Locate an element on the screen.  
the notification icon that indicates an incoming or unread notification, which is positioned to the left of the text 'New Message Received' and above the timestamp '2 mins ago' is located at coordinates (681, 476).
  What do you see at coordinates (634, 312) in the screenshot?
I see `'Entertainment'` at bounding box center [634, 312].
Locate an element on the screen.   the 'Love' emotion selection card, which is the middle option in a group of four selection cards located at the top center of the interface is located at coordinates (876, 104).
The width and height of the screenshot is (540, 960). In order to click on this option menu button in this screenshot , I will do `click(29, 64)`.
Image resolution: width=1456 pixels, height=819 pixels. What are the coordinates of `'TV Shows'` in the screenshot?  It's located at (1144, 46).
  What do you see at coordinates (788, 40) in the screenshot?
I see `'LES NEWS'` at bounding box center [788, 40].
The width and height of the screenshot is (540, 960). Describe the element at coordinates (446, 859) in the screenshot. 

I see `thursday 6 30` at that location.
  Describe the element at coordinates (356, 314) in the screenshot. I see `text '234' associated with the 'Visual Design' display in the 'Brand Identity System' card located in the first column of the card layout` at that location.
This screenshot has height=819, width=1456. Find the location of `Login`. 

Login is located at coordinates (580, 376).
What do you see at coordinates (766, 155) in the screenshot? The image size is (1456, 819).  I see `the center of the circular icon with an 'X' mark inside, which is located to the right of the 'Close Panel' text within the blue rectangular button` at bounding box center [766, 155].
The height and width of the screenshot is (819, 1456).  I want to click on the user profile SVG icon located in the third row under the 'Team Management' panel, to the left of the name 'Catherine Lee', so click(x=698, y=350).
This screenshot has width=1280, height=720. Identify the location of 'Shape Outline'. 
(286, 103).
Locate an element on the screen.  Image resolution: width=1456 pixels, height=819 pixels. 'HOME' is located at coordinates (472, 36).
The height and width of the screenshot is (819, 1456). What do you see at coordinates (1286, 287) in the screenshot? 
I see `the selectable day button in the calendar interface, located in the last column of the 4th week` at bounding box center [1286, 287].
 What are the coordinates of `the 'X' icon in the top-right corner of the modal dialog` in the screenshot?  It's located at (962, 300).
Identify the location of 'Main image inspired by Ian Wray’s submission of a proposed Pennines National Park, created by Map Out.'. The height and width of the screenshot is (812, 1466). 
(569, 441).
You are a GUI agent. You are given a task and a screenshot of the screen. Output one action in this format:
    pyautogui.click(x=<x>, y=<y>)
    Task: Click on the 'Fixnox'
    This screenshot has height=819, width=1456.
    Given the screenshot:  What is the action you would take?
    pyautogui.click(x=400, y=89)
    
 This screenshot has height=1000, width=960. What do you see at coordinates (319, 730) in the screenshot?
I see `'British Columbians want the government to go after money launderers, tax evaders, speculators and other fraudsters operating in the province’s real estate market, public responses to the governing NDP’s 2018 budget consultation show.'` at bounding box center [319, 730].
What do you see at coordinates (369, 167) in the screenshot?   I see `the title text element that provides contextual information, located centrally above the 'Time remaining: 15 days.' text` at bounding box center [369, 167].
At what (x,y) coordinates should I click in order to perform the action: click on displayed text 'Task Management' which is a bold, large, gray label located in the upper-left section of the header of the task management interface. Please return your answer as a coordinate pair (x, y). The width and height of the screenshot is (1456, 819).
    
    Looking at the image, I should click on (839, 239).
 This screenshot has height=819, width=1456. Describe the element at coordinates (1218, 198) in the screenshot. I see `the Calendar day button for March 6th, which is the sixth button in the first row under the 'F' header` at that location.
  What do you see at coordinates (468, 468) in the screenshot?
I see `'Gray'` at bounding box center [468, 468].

══════

Yukarıdaki listede "Identify the location of 'Main" geçen satırdan "This screenshot has height=819, width=1456. Describe" geçen satıra kadar, bu iki satır da dahil olmak üzere, aradaki bütün satırları hiç değiştirmeden yeniden yaz.

= Çıktı =
Identify the location of 'Main image inspired by Ian Wray’s submission of a proposed Pennines National Park, created by Map Out.'. The height and width of the screenshot is (812, 1466). 
(569, 441).
You are a GUI agent. You are given a task and a screenshot of the screen. Output one action in this format:
    pyautogui.click(x=<x>, y=<y>)
    Task: Click on the 'Fixnox'
    This screenshot has height=819, width=1456.
    Given the screenshot:  What is the action you would take?
    pyautogui.click(x=400, y=89)
    
 This screenshot has height=1000, width=960. What do you see at coordinates (319, 730) in the screenshot?
I see `'British Columbians want the government to go after money launderers, tax evaders, speculators and other fraudsters operating in the province’s real estate market, public responses to the governing NDP’s 2018 budget consultation show.'` at bounding box center [319, 730].
What do you see at coordinates (369, 167) in the screenshot?   I see `the title text element that provides contextual information, located centrally above the 'Time remaining: 15 days.' text` at bounding box center [369, 167].
At what (x,y) coordinates should I click in order to perform the action: click on displayed text 'Task Management' which is a bold, large, gray label located in the upper-left section of the header of the task management interface. Please return your answer as a coordinate pair (x, y). The width and height of the screenshot is (1456, 819).
    
    Looking at the image, I should click on (839, 239).
 This screenshot has height=819, width=1456. Describe the element at coordinates (1218, 198) in the screenshot. I see `the Calendar day button for March 6th, which is the sixth button in the first row under the 'F' header` at that location.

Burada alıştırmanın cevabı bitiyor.